-- What to do --
Please reproduce the entries from the line with "How do I perform: Toggle" through the end of the entries, both included, and leave the pictures out.

-- The data --

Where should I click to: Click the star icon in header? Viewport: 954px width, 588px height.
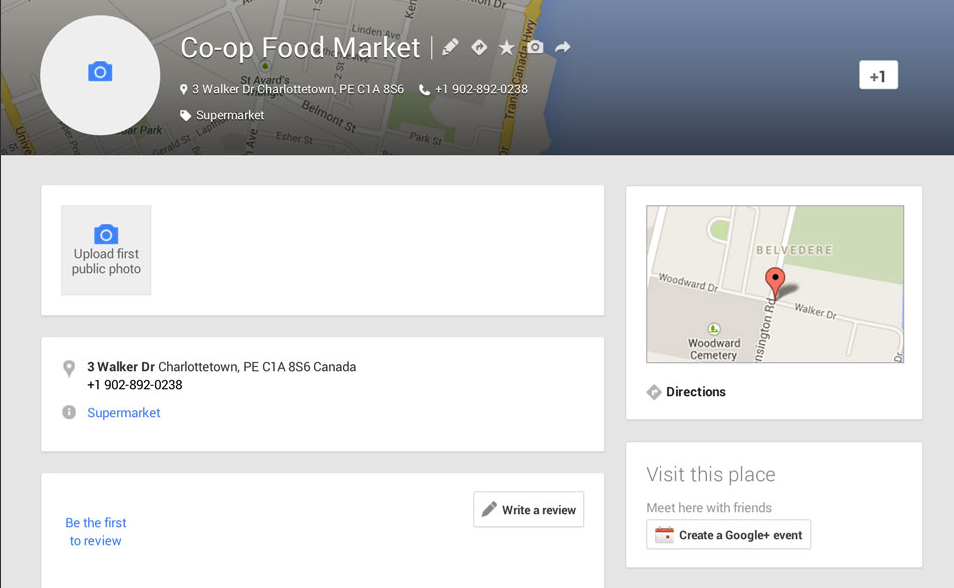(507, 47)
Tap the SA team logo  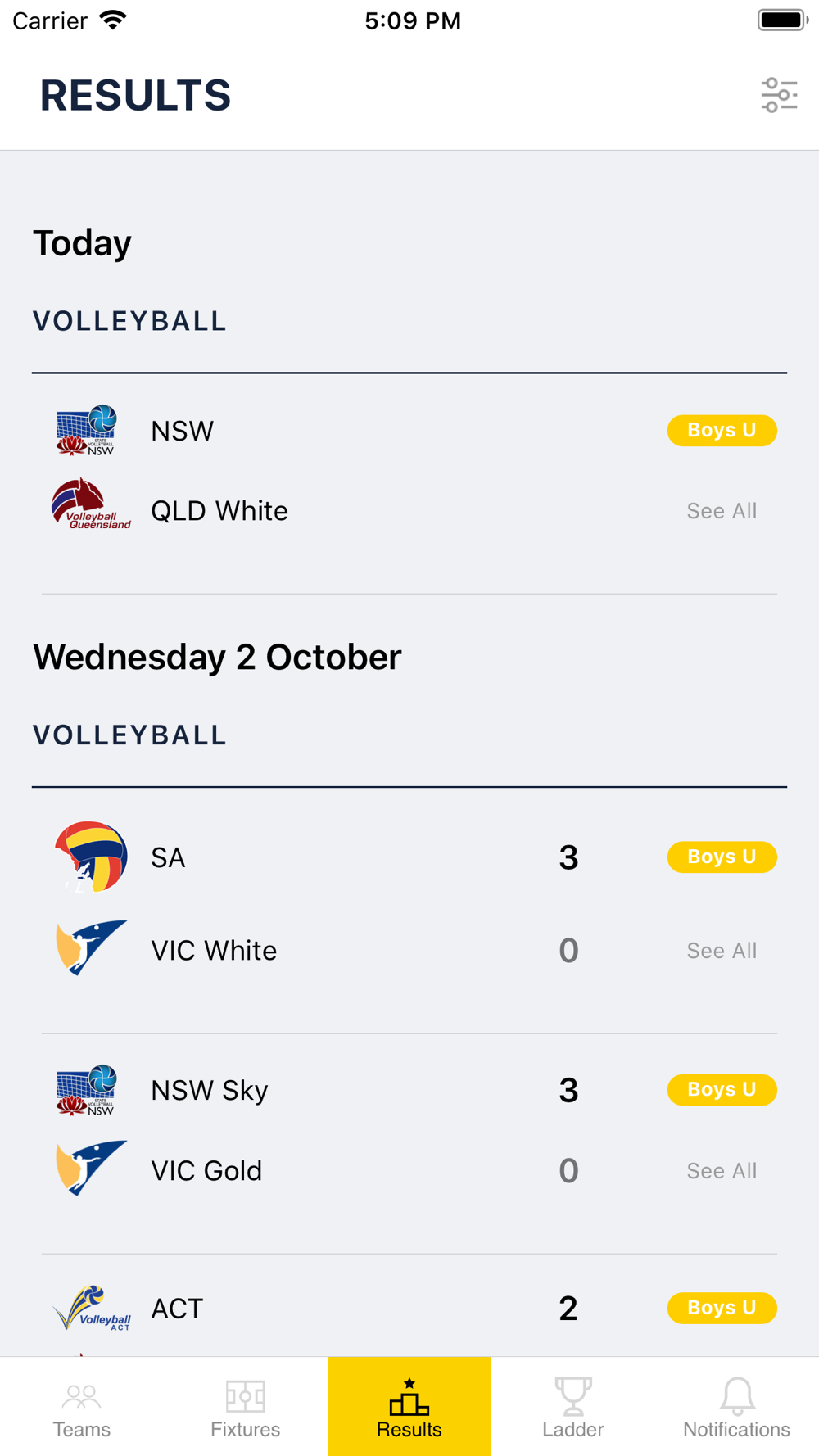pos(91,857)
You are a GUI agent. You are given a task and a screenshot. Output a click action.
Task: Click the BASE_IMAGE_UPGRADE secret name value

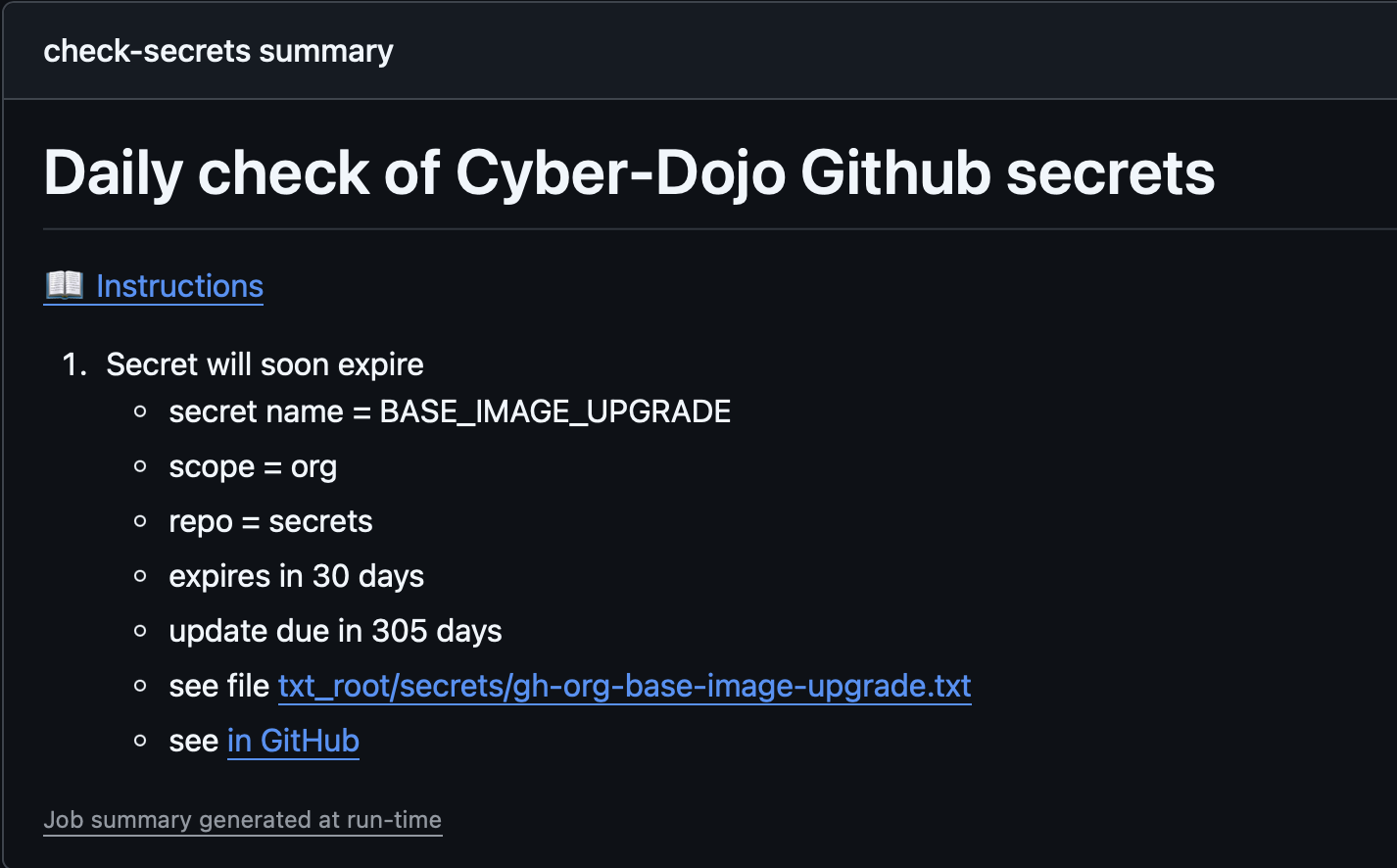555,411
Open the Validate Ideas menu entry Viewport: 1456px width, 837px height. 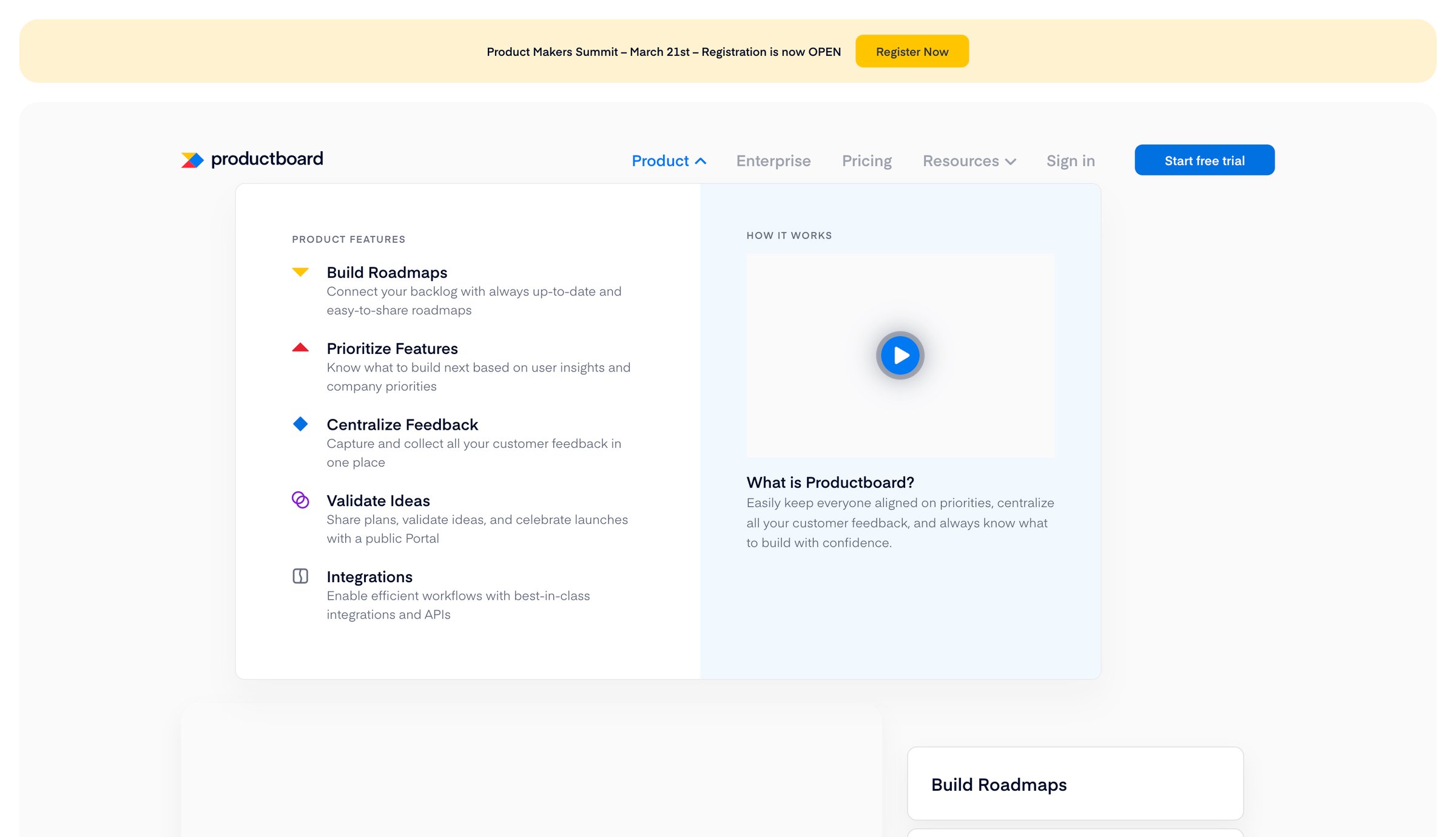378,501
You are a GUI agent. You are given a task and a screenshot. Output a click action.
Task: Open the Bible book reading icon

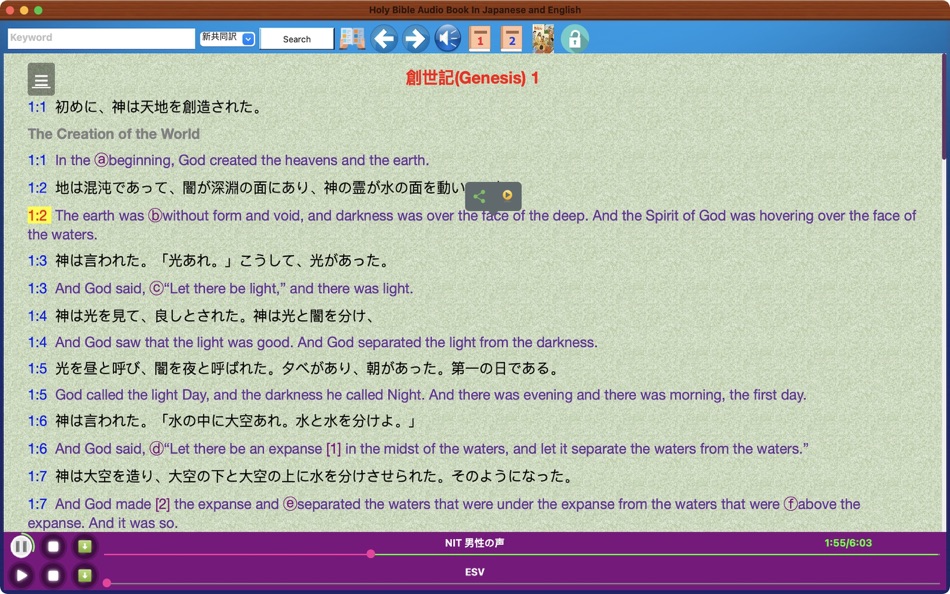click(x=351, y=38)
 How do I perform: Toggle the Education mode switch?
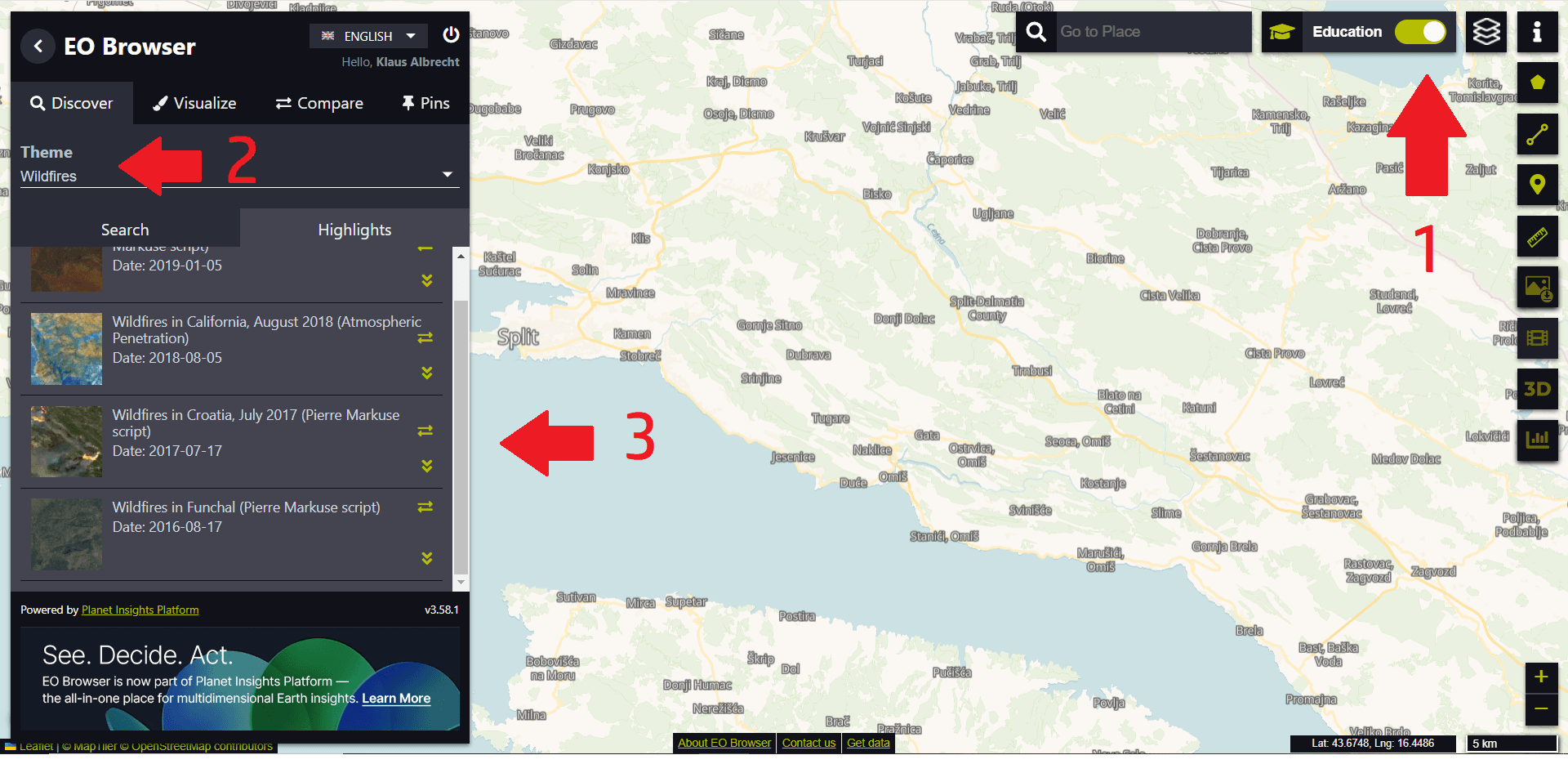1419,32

-- Answer below --
 How do I perform: Toggle the Education mode switch?
1419,32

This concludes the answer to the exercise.